That single boundary keeps coding-agent work easier to inspect, replay, interrupt, and compact during long sessions. The design also makes it easy to port to any Python and uv environment. The project is still experimental, so public APIs, config fields, and runtime behavior may change.

Why uv-agent?

  • Windows-first coding UI. A terminal-native transcript with a multi-line composer, command palette, model/tool timeline, file and thread mentions, image attachments, and English or Chinese UI.
  • One action boundary. No direct shell, filesystem, browser, or MCP model tools; external work flows through managed Python runs and one persistent event stream.
  • Long-task friendly. Checkpoint compaction, workspace rules, skills, MCP declarations, Goal state, and Worktree state are replayed as structured context when needed.
  • Practical coding workflows. /goal adds lightweight per-thread checklist/notes for longer tasks; Worktree mode creates an isolated Git branch worktree for task-focused changes.
  • Extensible runtime. Plugins can add uv_agent_runtime helpers, subscribe to agent events, and submit turns from external systems without adding extra model-visible tools.

Quick Start

Install the required tools:

Run the latest published package:

uvx uv-agent@latest

Run from a local checkout:

uv run uv-agent

Ask a single prompt without opening the TUI:

uvx uv-agent@latest ask "Reply with exactly: ok"

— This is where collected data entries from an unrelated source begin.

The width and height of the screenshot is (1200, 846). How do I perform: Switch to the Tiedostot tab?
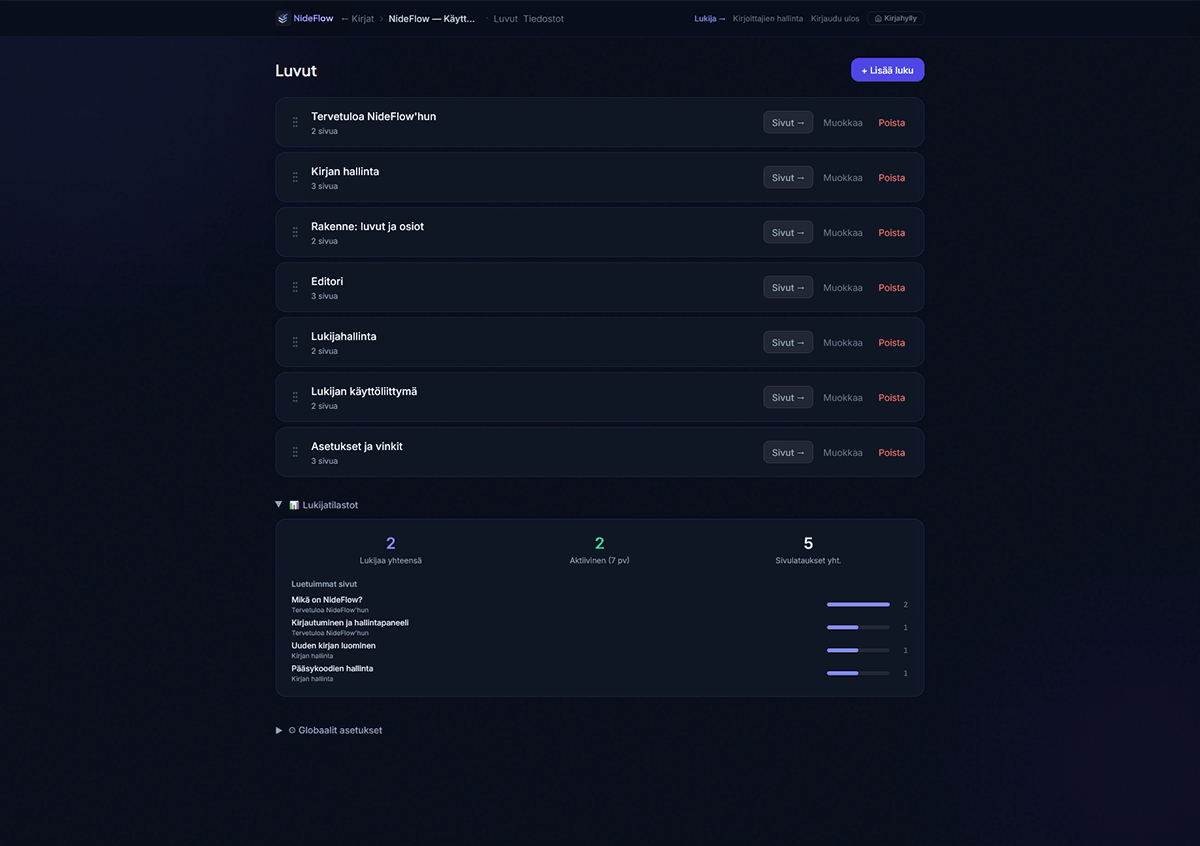[544, 18]
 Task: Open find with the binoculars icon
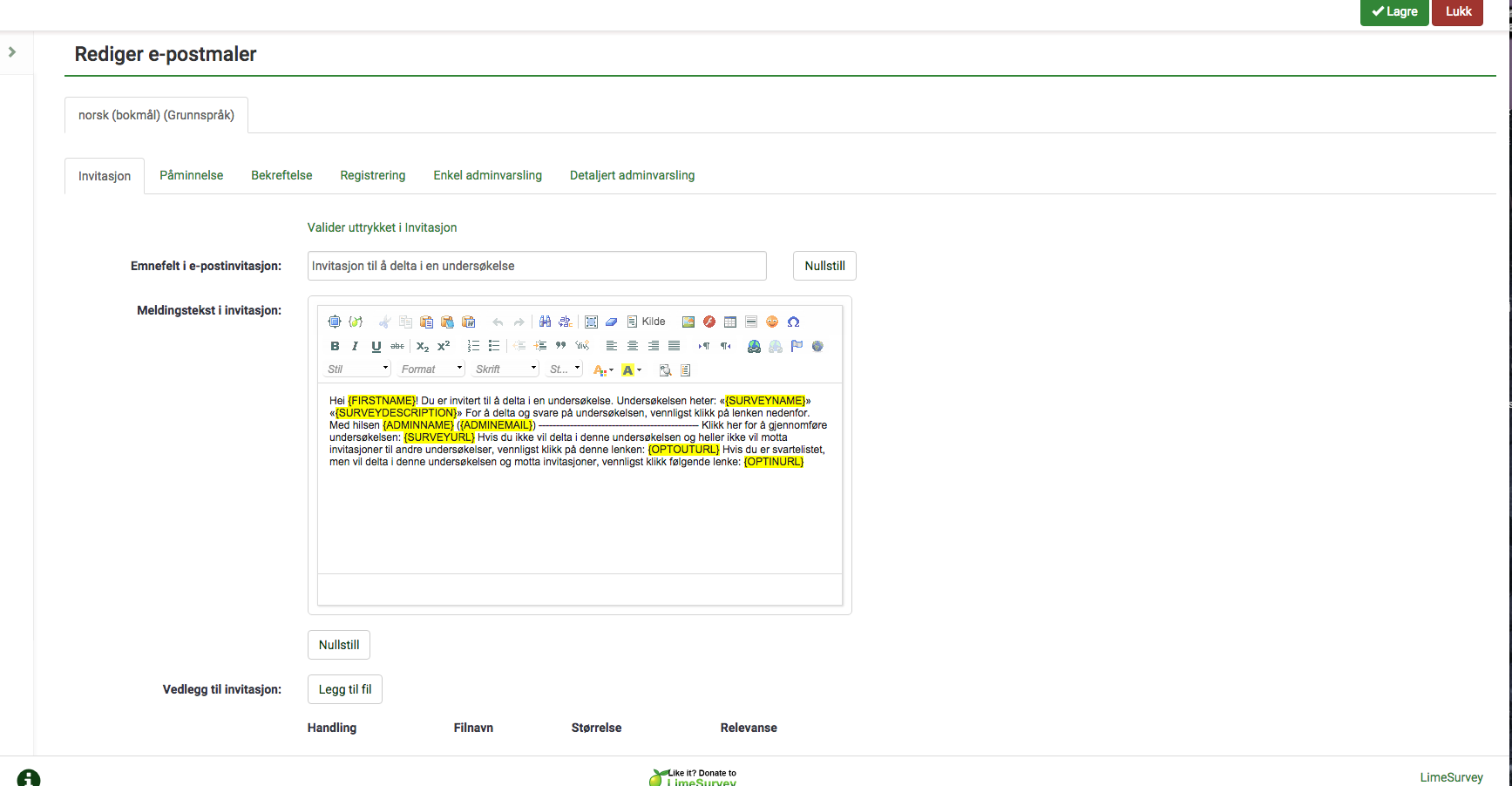pyautogui.click(x=545, y=322)
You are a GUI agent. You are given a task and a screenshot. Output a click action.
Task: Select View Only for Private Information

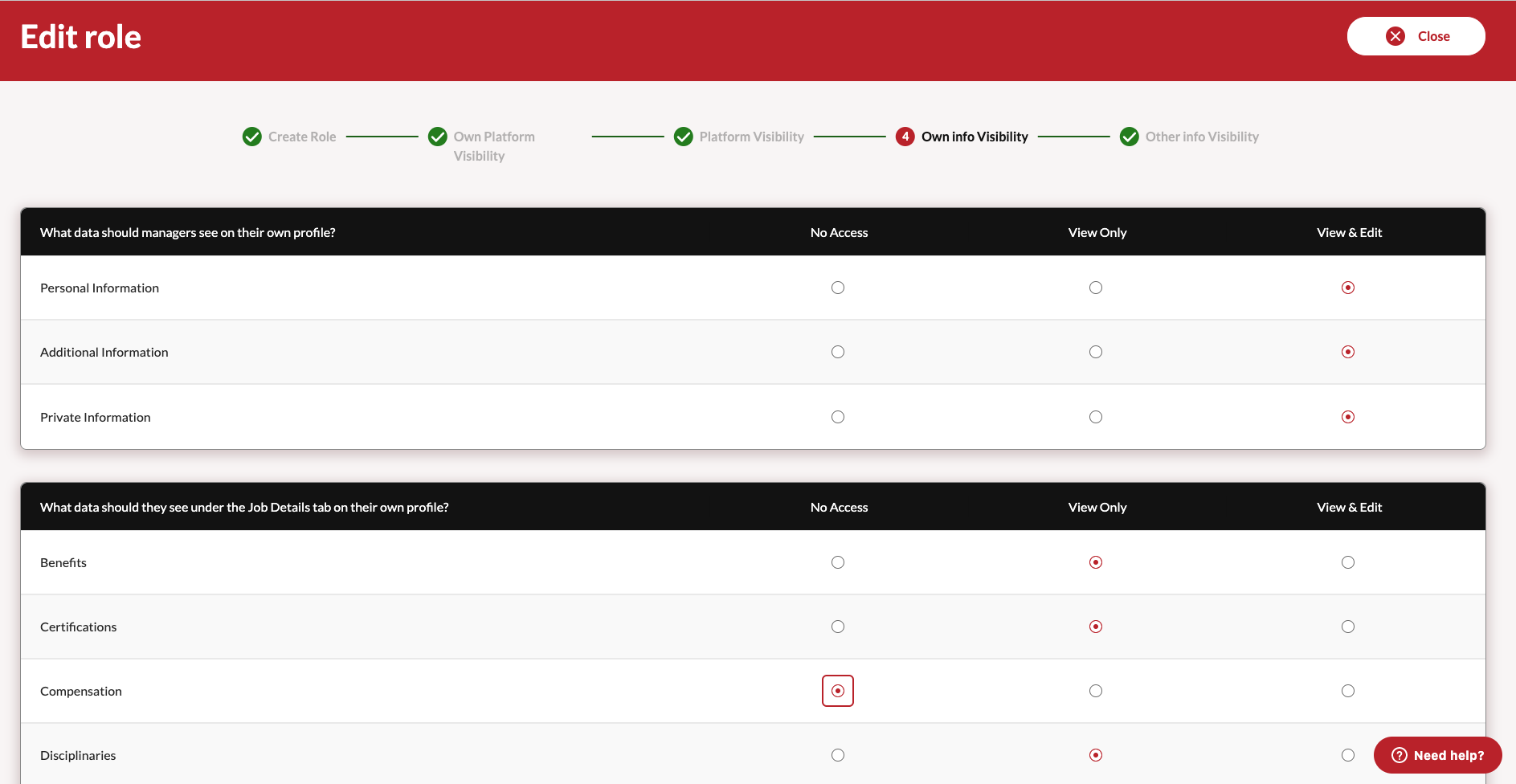(x=1096, y=417)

Resume an existing thread:

uvx uv-agent@latest ask --thread thr_xxx "Continue from here"

Model Configuration

uv-agent does not ship a real provider configuration. Configure at least one provider, model, and level before making model calls.

Config is loaded from ~/.uv-agent/config.json, then optional project overrides from .uv-agent/config.json. The project-local .uv-agent/ directory is ignored by git. Prefer environment variables or ignored local config for API keys.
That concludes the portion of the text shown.